7 F.3d 1044

7 F.3d 1044

NOTICE: Although citation of unpublished opinions remains unfavored, unpublished opinions may now be cited if the opinion has persuasive value on a material issue, and a copy is attached to the citing document or, if cited in oral argument, copies are furnished to the Court and all parties. See General Order of November 29, 1993, suspending 10th Cir. Rule 36.3 until December 31, 1995, or further order.

Corporation; USA Western, Inc., Debtors.
Corporation; USA Western, Inc., Plaintiffs-Appellants,
TELELECT, INC.; Reynolds Metals, Inc.; San Diego Frame
Manufacturing Company, Inc.; Rolf C. Hagen (USA) Corp.;
Ladder Industries, Inc.; Continental Bag Company; Mexico
Plastic Company; Berkley, Inc.; Stone Fabrics, Inc.;
Premier Products; Douglas Furniture of California; The
Libman Company; Riley Equipment; Technicote, Inc.;
International Paper Co.; Hub City, Inc.; N I Acquisition,
a/k/a Avon Enterprise; Nissan Corporation; Sangamon
Company; Douglas Furniture Company; Stone & Thomas;
Tredways Express, Inc.; Deflecta-Shield Corporation;
Federal-Hoffman, Inc., a/k/a Federal Cartridge Company;
Gehl Company; Sidex International Furniture; Waxman
Industries of Texas; BWD Automotive Corporation; Guild
Craftsman, Inc.; Lesac Corporation; Schmidt Distributors,
Inc.; W.E. Kautenburg Company; Crayex Corporation; Norman
Wright Mechanical Equipment Corporation; National Felt
Company; R.H. McElheney, Inc.; Gilbert & Bennett Company;
Warren Manufacturing, Inc.; Cimarron Supply, Inc.;
Garralt-Callahan Company; Hagopian; Aerolator Systems,
Inc.; J & J Snack Foods; Nu-Air of Georgia, Inc.;
American Fiber-Velope Manufacturing Company; Hacht Sales &
Marketing, Ltd; Stapleton Corporation; Comfort
Distributors Company, Inc.; U.S. National Resources, Inc.,
a/k/a Friedrich Air Conditioning; Marsh Electronics, Inc.;
Erwin Weller Company, Inc., a/k/a Weller Plastics Division
Inc.; National Latex Products; Schaeff Incorporated; Bike
Rack, Inc.; Anchor Glass Container Corp.; Adams Company;
Ariens Company; Cole Sewell Corporation; Aero Drapery
Company; Tapco International, Inc.; Keene Lighting;
Tasker Metal Products, Defendants-Appellees.
Monfort, Inc./Swift Pack; Neiman Sawmills, Inc., Defendants.

No. 92-3426.

United States Court of Appeals, Tenth Circuit.

Sept. 3, 1993.

Before BALDOCK, BRORBY, and EBEL, Circuit Judges.




After examining the briefs and appellate record, this panel has determined unanimously that oral argument would not materially assist the determination of this appeal.
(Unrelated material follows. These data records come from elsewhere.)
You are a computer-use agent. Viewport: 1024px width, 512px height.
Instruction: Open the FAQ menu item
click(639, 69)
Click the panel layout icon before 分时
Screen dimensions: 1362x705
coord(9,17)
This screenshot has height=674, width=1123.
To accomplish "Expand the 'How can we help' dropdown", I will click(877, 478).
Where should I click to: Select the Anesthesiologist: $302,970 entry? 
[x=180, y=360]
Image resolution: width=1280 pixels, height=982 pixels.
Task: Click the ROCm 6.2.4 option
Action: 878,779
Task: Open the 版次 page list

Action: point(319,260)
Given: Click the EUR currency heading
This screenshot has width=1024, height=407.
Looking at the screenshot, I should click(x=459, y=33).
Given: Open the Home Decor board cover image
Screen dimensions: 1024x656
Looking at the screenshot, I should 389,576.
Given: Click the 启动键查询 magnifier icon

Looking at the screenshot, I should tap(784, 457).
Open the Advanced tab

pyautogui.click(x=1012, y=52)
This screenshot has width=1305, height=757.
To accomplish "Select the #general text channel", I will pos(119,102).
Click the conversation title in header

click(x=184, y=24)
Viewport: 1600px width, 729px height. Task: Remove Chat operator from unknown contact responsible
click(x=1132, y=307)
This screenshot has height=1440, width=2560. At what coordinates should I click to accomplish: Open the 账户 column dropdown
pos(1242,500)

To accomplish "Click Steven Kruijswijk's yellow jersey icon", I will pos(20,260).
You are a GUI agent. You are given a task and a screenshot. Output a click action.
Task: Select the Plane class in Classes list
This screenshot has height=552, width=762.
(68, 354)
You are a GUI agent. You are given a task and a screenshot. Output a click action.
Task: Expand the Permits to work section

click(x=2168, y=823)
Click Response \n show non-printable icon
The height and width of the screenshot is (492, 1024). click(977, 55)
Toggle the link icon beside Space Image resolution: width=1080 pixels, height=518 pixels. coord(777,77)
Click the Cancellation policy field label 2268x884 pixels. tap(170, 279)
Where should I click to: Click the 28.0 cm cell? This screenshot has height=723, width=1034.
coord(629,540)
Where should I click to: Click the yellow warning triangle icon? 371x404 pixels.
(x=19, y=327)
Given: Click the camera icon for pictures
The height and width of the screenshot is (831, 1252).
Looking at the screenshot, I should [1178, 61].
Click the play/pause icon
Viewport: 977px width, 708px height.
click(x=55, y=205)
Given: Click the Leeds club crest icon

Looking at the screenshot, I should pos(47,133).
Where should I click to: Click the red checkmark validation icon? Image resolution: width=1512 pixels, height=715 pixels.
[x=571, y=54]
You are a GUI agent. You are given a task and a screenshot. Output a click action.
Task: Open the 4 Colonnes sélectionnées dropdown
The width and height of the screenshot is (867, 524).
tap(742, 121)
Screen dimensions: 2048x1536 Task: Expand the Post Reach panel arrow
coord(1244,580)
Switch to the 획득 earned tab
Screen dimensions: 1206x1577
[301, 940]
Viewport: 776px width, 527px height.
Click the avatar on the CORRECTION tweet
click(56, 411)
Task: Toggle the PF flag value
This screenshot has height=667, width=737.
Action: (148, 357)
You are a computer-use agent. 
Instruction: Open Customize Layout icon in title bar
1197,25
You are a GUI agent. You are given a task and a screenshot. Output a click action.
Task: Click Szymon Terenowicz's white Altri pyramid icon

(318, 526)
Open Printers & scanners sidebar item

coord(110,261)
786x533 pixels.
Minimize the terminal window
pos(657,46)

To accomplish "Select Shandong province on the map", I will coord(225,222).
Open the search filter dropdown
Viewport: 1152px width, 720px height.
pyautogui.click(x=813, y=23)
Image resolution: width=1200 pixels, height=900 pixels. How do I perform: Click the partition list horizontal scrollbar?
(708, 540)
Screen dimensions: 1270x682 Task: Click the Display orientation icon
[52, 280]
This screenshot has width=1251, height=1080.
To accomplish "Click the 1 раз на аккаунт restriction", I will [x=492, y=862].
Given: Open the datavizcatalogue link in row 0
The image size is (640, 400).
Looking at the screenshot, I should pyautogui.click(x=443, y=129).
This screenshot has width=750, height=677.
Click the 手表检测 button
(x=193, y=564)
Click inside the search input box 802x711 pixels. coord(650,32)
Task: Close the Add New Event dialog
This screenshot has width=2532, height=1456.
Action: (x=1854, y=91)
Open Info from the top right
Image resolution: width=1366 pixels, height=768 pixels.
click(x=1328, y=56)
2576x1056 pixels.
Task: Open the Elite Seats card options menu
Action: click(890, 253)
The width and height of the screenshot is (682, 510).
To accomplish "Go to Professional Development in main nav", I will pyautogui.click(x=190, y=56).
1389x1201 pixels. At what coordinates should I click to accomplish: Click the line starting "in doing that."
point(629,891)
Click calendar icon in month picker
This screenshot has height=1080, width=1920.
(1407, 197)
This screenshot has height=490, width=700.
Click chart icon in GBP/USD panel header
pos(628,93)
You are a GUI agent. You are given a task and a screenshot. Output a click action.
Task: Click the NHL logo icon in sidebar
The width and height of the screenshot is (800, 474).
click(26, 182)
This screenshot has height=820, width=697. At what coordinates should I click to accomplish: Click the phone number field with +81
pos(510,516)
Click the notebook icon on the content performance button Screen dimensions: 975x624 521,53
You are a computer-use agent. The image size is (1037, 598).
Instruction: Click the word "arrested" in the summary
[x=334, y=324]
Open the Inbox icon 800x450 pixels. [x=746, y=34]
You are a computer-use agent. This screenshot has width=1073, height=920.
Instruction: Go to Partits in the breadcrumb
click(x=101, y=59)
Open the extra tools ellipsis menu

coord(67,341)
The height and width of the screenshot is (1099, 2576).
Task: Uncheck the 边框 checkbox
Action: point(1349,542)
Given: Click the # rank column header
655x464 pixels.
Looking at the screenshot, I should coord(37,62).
See Fed.R.App.P. 34(a); 10th Cir.R. 34.1.9. The case is therefore ordered submitted without oral argument.


This is an appeal from the district court’s order affirming the orders of the bankruptcy court that stayed sixty-one adversary proceedings pending resolution of an issue by the Interstate Commerce Commission (ICC) under the doctrine of primary jurisdiction. On our own motion we directed the parties to brief the question of whether we had jurisdiction to hear the appeal. See McGeorge v. Continental Airlines, Inc., 871 F.2d 952, 953 (10th Cir.1989) (court has duty to inquire into its own jurisdiction). On consideration of the parties’ briefs and the underlying proceedings, we conclude that we do not have jurisdiction and therefore dismiss the appeal.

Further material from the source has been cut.